_Data for analysis:_
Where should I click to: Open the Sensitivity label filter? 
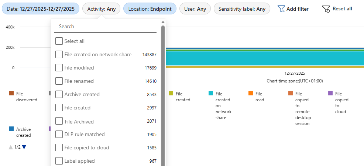(242, 9)
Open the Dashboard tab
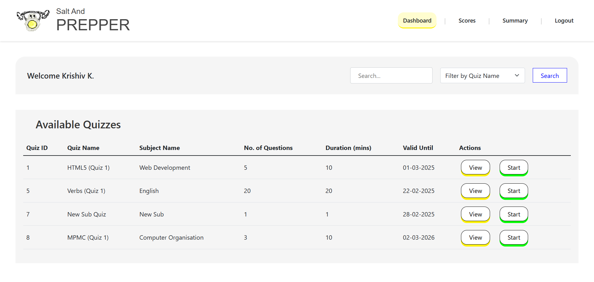 (417, 20)
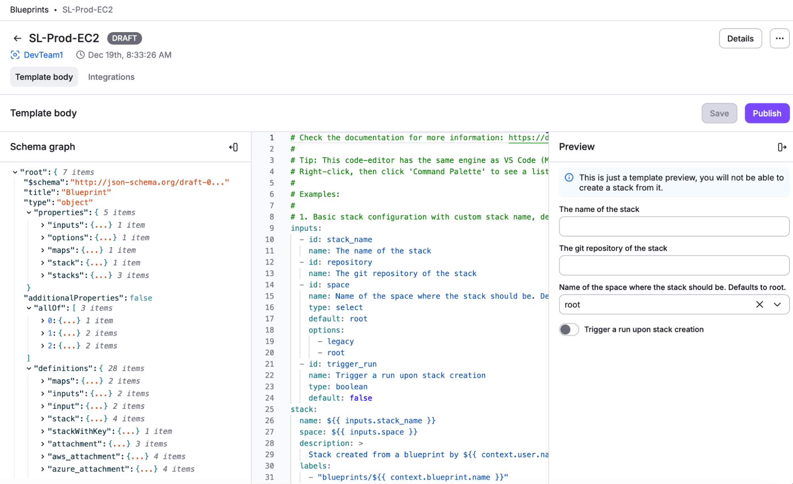
Task: Expand the "aws_attachment" definition node
Action: click(42, 456)
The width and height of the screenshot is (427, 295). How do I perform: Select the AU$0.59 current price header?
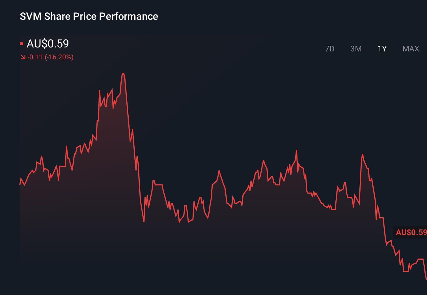(48, 44)
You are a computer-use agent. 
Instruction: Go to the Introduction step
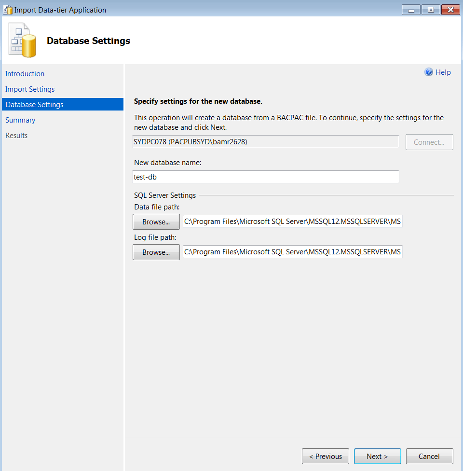25,74
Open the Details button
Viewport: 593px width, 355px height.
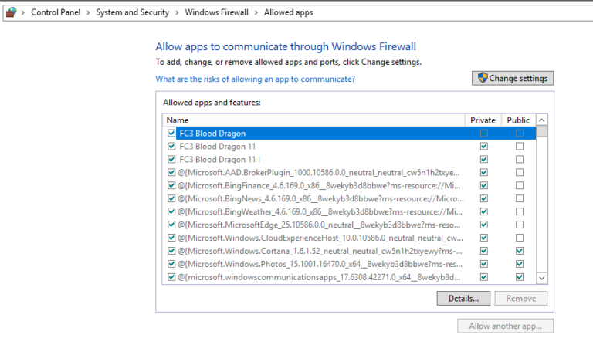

_Instructions to follow:_ Set down the data above exactly as written. Omit the pictures.

_Response area:_
Where should I click to: Open the Sensitivity label filter? 
(242, 9)
Open the Dashboard tab
 (417, 20)
Task: Expand the "aws_attachment" definition node
Action: click(42, 456)
The width and height of the screenshot is (427, 295). How do I perform: Select the AU$0.59 current price header?
(48, 44)
You are a computer-use agent. 
Instruction: Go to the Introduction step
25,74
Open the Details button
Viewport: 593px width, 355px height.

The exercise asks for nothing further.